Don't get me wrong. I am a fierce, avowed feminist and I love to hear about differing ideas in relation to both the terminology of feminism and to what feminism is actually doing in the world. I think it's great that there's a lot of discussion about the different stripes, different meanings, of feminism in the blogosphere. There's no one way to be a feminist, after all, although I do like to think there should be a few clear commonalities... you know, stuff like supporting equal political, social, and economic rights for women.
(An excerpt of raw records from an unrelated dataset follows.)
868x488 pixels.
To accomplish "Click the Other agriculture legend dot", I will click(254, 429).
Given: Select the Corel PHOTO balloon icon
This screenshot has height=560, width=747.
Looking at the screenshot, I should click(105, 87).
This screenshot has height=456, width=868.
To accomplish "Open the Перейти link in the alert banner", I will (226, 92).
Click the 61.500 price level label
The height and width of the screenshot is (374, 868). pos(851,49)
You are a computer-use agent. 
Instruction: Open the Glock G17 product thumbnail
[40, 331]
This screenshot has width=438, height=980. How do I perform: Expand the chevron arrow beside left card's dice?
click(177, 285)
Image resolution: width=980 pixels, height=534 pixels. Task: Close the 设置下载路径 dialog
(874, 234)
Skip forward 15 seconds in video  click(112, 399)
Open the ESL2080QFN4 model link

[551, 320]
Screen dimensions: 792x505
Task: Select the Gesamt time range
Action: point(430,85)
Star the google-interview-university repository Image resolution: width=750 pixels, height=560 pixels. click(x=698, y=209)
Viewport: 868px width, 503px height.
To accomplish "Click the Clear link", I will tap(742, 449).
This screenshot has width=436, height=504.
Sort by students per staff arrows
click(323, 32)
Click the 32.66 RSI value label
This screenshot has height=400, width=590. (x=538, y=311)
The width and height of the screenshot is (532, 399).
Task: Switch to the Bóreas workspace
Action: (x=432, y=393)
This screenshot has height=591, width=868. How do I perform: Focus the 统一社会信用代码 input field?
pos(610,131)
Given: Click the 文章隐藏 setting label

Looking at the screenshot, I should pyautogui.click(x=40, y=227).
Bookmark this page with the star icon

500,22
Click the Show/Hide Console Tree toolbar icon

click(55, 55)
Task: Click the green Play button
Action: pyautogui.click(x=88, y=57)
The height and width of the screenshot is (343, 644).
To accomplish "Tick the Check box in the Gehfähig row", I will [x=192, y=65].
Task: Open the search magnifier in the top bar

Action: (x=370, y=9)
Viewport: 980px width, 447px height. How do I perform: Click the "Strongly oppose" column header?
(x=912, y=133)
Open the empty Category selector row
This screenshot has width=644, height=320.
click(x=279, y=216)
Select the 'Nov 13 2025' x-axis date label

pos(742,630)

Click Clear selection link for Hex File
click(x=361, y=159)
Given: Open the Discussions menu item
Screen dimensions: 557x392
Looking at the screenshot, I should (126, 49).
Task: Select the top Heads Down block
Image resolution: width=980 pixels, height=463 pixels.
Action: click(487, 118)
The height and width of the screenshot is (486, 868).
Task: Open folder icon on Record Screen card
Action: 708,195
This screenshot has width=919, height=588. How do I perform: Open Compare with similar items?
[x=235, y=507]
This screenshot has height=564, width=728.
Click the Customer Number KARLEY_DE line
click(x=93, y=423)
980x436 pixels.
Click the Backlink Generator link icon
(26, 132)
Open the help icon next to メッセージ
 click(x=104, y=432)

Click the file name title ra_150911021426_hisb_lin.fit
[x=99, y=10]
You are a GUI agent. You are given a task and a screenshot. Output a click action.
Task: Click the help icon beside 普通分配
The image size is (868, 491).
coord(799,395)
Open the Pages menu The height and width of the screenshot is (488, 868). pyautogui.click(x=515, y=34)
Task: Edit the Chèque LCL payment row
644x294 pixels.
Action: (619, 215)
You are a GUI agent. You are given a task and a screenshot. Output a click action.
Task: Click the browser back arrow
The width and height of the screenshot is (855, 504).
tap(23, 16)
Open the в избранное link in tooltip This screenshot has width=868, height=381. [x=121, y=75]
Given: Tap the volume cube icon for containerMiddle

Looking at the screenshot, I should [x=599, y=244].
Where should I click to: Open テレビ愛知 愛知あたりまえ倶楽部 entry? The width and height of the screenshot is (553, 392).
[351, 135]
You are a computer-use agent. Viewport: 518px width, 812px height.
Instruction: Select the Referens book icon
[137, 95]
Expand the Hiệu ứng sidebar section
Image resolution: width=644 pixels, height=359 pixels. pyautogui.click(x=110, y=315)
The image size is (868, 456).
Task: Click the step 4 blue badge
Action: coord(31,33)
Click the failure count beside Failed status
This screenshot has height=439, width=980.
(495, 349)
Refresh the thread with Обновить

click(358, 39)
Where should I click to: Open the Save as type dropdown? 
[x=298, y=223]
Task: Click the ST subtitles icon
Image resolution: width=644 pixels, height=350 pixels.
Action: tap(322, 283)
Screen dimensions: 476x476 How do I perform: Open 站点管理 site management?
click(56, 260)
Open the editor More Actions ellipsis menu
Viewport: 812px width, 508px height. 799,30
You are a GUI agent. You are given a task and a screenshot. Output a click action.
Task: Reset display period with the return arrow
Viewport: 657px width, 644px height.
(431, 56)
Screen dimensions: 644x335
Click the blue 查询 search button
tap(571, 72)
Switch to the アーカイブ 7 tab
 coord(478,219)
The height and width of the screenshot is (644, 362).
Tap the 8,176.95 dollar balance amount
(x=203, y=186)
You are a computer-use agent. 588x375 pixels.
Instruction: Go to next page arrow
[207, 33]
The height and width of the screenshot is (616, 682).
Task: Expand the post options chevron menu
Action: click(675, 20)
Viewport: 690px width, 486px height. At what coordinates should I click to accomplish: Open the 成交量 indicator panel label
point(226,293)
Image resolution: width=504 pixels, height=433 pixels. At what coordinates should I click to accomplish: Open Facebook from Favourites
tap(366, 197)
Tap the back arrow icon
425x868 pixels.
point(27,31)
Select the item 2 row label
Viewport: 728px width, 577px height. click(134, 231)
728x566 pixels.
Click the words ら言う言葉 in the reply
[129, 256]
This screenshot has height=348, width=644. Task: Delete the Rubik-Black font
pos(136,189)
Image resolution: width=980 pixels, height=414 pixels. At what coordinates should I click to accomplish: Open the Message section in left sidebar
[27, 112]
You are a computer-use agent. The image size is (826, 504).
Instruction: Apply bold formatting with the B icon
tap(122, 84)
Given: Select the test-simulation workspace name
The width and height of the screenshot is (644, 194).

I used to read every new essay that even mentioned feminism, even occasionally reading the comment sections (which are, pretty much uniformly, the place where rational, nuanced discussion goes to die). But I can't bring myself to read everything in this burgeoning discourse anymore because well, the discourse is getting too damn big... and too damn click bait-y. I don't mean the content that's being produced by explicitly feminist websites like Feministing, Flyover Feminism, or Everyday Feminism. I mean the articles that appear on "mainstream" websites or news outlets, many of which seem to be blatantly written and placed in order to generate controversy and pageviews. This ever-growing crop of articles isn't contributing to the overall movement, it's merely providing a means for publications to up their online clout and show some good numbers to their advertisers.
The latest example of this blatant feminist trolling by online publications: Laura Waters' article in The Guardian expressing why she's an "equalist" and not a feminist. Gigantic sigh.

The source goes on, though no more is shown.